Com a demissão de David Cameron que se seguiu à derrota no referendo à filiação europeia, May ficou-se pelos 2244 dias no cargo, ficando a 31 do recorde pós II Guerra Mundial, detido por James Chuter-Ede. Saiu para ontem se tornar a segunda mulher a chefiar o governo britânico, um estatuto que ainda assim fica aquém do que há muito ambicionara: “Lembro-me que, na época, ela queria ser a primeira mulher primeira-ministra e que ficou um bocado irritada quando Margaret Thatcher lá chegou”, recordou à rádio “BBC 4” o amigo dos tempos de Oxford Pat Frankland, quando May se tornou ministra do Interior.

Foi também nesses tempos de Oxford que Theresa Brasier conheceu Philip May, o então presidente da Oxford Union, uma espécie de associação de estudantes por onde passaram várias figuras da política britânica.
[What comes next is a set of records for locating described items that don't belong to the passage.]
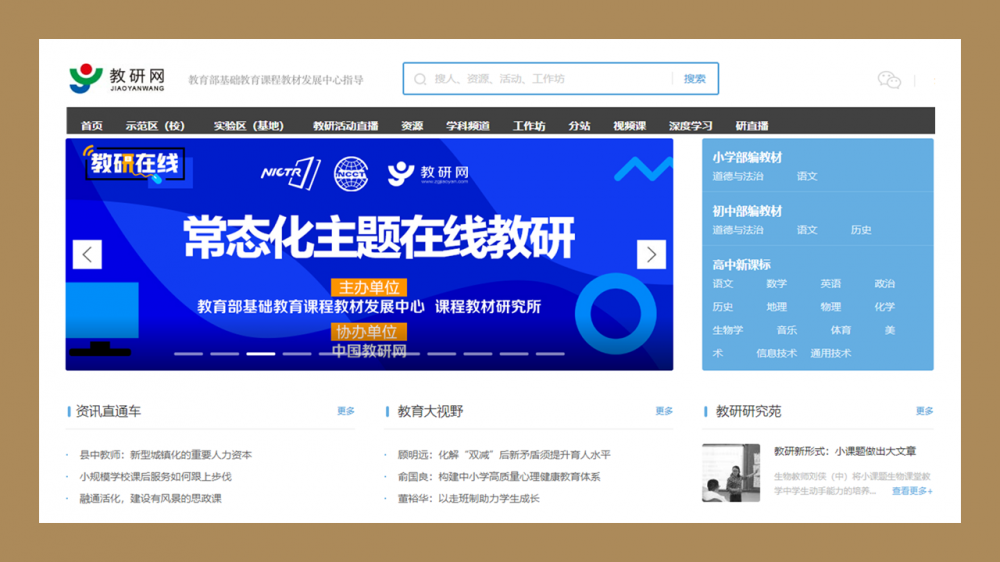Click the WeChat icon in the header
This screenshot has height=562, width=1000.
click(889, 80)
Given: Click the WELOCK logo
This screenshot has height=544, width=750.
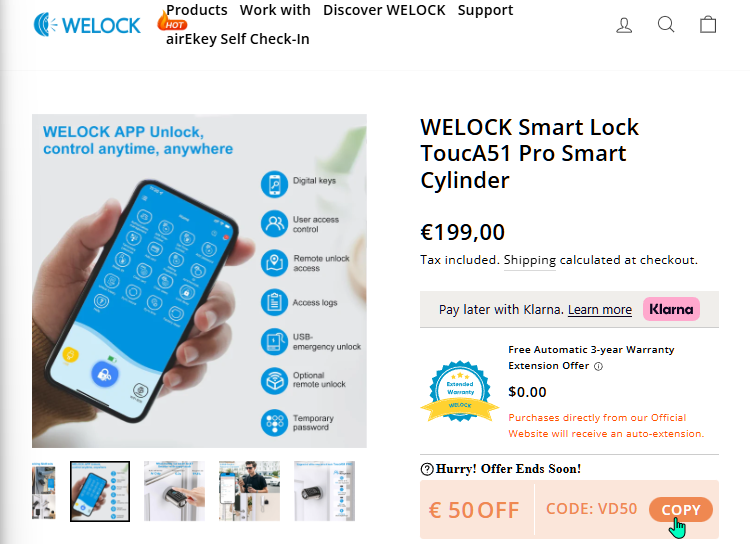Looking at the screenshot, I should (87, 25).
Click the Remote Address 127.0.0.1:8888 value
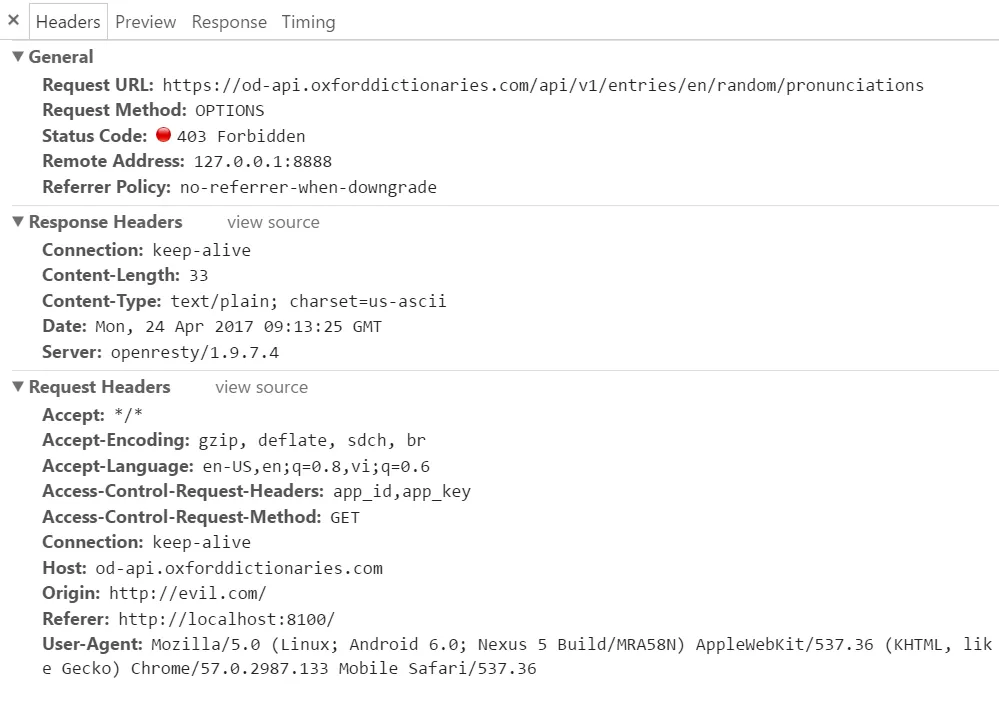 click(262, 162)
Foram apresentados durante uma festa de jovens conservadores por Benazir Bhutto, então filha do primeiro-ministro paquistanês que viria a chefiar também o governo da sua terra natal antes de ser assassinada em 2007.

E foi já como Theresa May que a velha ambição terá desempenhado um papel decisivo na sobrevivência no famoso cemitério político, ao ponto de conseguir passar do Interior diretamente para a chefia do governo. Mais do que as suas propostas – ou até a sua popularidade junto do eleitorado – foi a fama de autoritária e ausência de gafes irremediáveis que a levaram a vencer antecipadamente uma corrida cujo final só se esperava para setembro. E muito terá ajudado o desabafo captado nos microfones de Ken Clarke, primeiro ministro da Justiça de David Cameron e habitual crítico de May que na semana passada disse que esta era uma “mulher muito difícil, como Margaret Thatcher”.

E por falar em ajudas, elas foram muitas durante este curto processo eleitoral: May era menos favorita do que Boris Johnson, o mediático ex-autarca de Londres que era apontado por todos como sucessor de Cameron mas viu a sua candidatura boicotada por um aliado que subitamente se tornou candidato; uma traição a que Michael Gove não resistiu, sendo relegado para último no voto dos deputados conservadores que preferiram May e Andrea Leadsom, o rosto mais populistas dos ‘brexiters’ do partido; após várias gafes, Leadsom decidiu atacar o lado familiar de May, dizendo que ela sim, “tinha muito em jogo no futuro do país devido ao facto de ser mãe” – não resistiu às críticas e acabou por anunciar a desistência. “Imaginem ser primeiro-ministro sem dizer nada. Theresa May apenas se sentou e esperou que todos os outros se destruíssem”, comentou no Twitter um conhecido apresentador de TV, Daniel O’Connell.

A figura que promete unir os conservadores também tem crédito entre os que a combatem desde que se tornou deputada em 1997. Como se vê nas recentes declarações da trabalhista Yvette Cooper, a responsável da pasta do Interior no governo sombra de Jeremy Corbyn. “Respeito o seu estilo, é sóbria e séria. É autoritária no Parlamento, os ataques superficiais acabam sempre a fazer ricochete”, admite Cooper, que no entante não deixa de identificar falhas.

“Ela esconde-se quando as coisas correm mal. Não dá entrevistas, não tem uma citação, nada que assegure ou lembre as pessoas de que ela sequer existe. Isso ajudou-a a sobreviver como ministra do Interior – mas quando se é primeiro-ministro a fuga às responsabilidades tem que acabar”, comentou Cooper à “BBC”. É também isso que dizem os críticos, internos e externos, que não entendem a unanimidade à volta de uma figura que prometeu reduzir a imigração para menos de 100 mil entradas por ano e sai do ministério depois de um ano em que permitiu mais de 300 mil. 

Mas fuga à responsabilidade é acusação que não encaixa numa mulher que chega ao leme para liderar uma etapa histórica da vida do país, quando poucas semanas antes andava pelas ruas a apela ao voto pela permanência. “Brexit significa Brexit e vamos fazer dele um sucesso”, anunciou na segunda-feira ao saber que estava a poucos dias de chegar ao nº. 10 de Downing Street, afastando qualquer hipótese de marcha atrás no processo ou até de repetição do voto.